ABOUT THIS TASK: In the data below, restate exactly the lines from the one with "Select Convert to outside collaborator…" to the final line, both included, but not the pictures.

"""

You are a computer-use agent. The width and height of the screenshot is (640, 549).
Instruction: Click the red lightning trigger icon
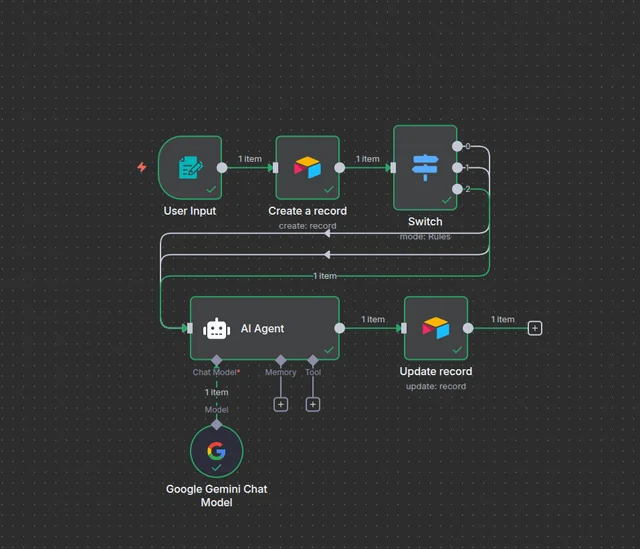[x=142, y=167]
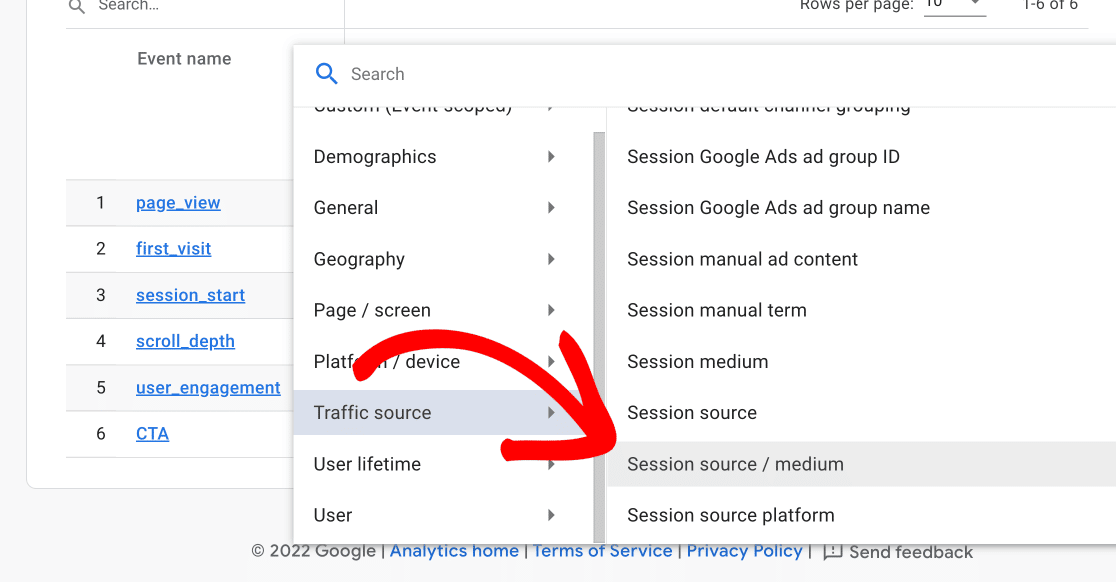1116x582 pixels.
Task: Click the search magnifier icon in dropdown
Action: point(326,74)
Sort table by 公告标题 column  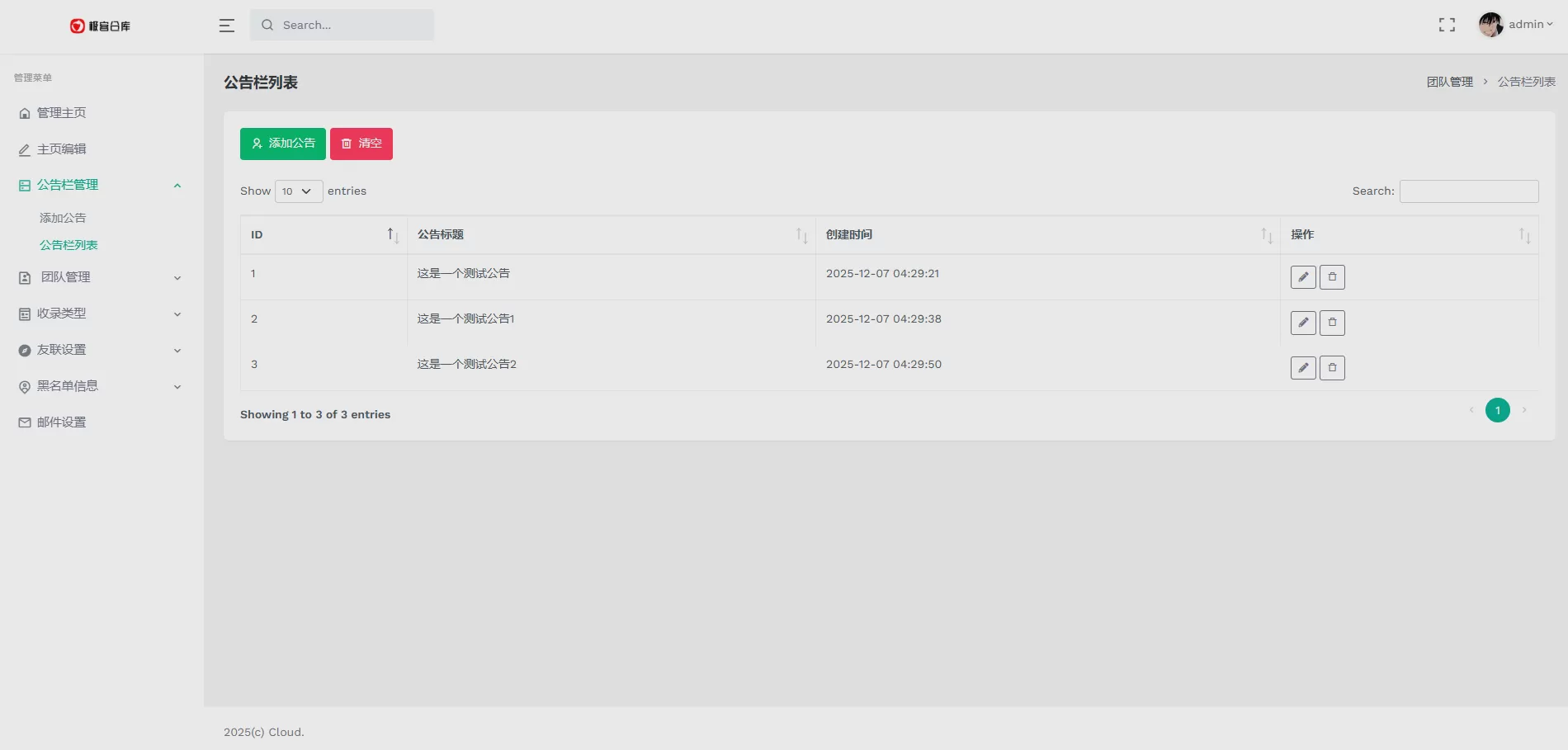pos(610,235)
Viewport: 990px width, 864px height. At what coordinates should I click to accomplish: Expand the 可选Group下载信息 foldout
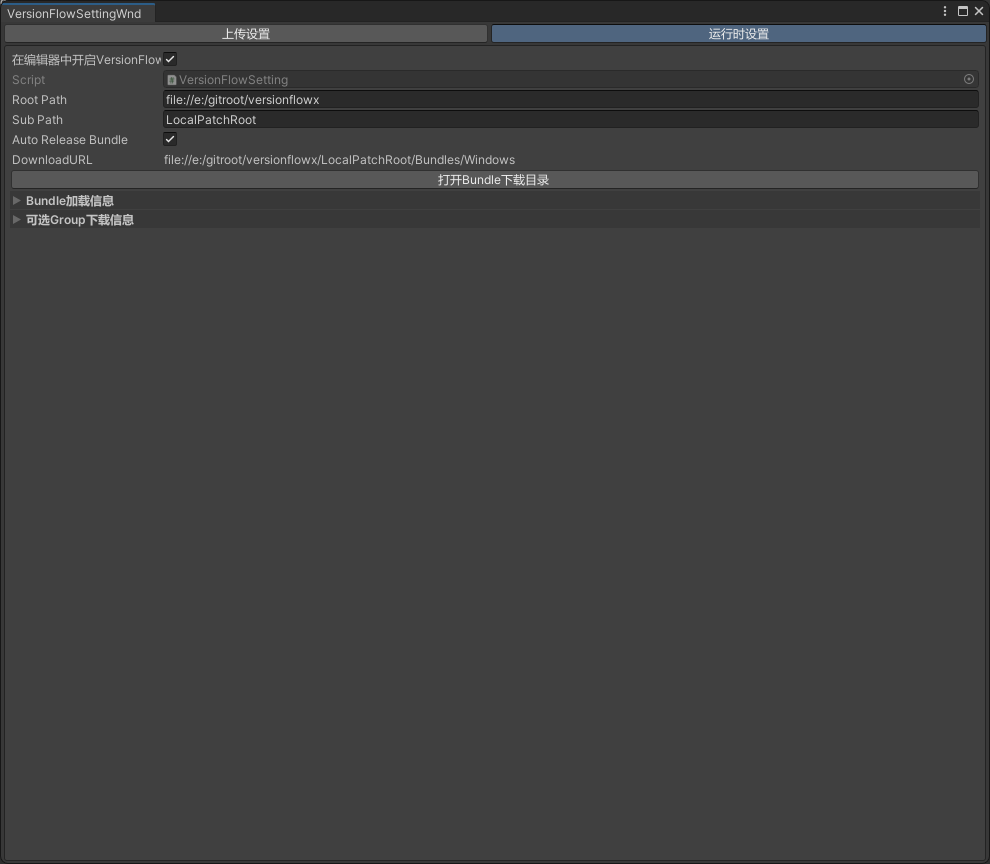(x=16, y=220)
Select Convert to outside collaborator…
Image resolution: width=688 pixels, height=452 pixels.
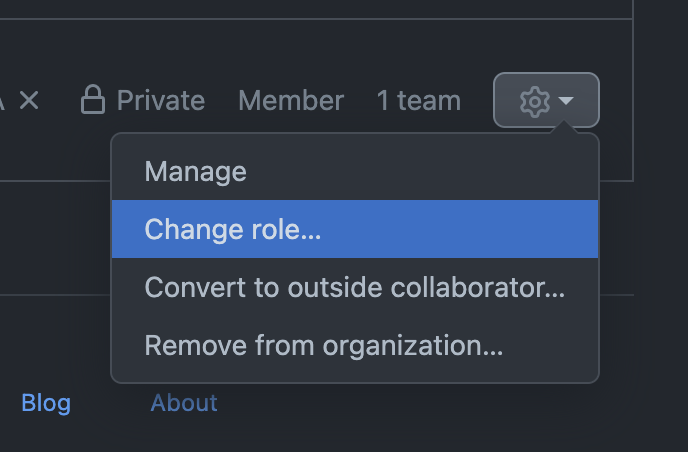tap(355, 287)
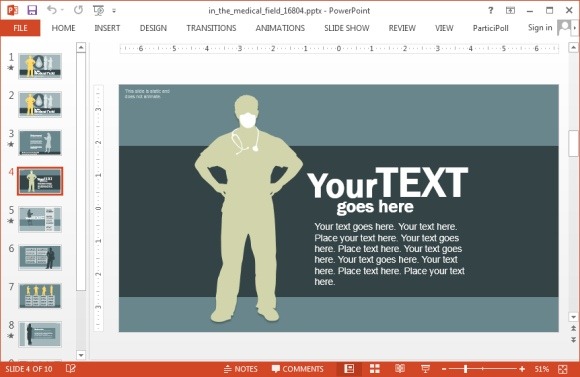Click the zoom slider handle
This screenshot has width=580, height=377.
point(466,369)
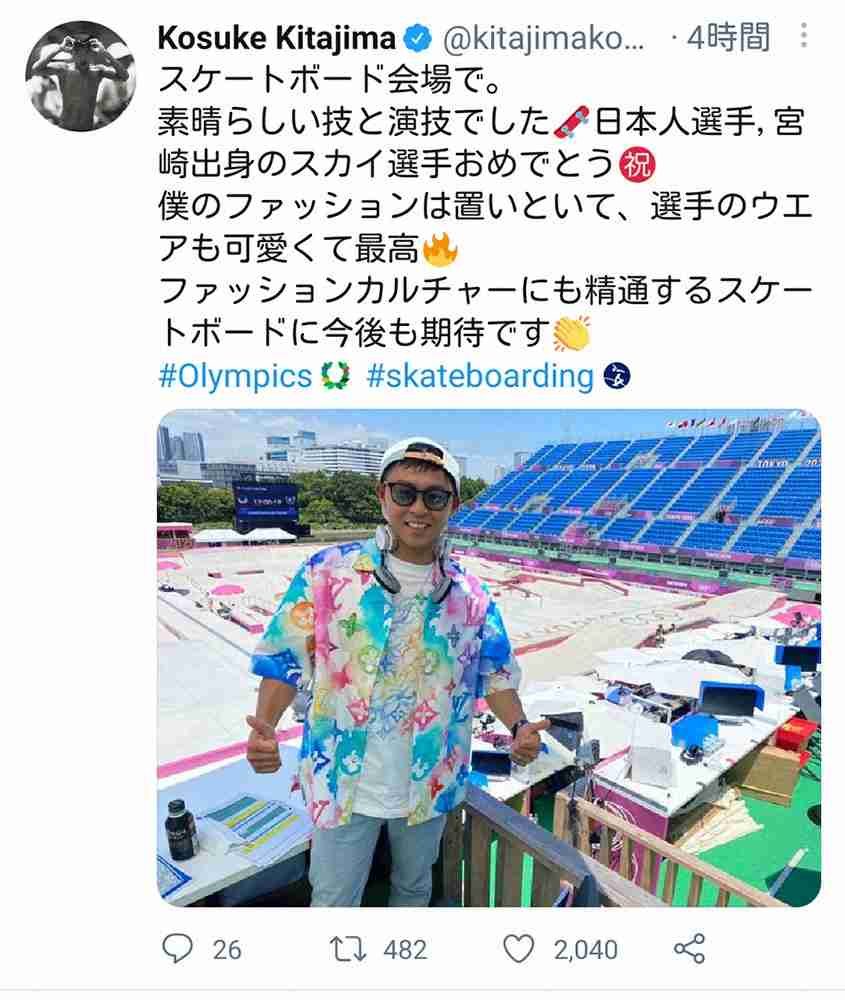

"""

OUTPUT OF THE TASK:
Select Convert to outside collaborator…
Image resolution: width=688 pixels, height=452 pixels.
tap(355, 287)
Click the zoom slider handle
This screenshot has width=580, height=377.
point(466,369)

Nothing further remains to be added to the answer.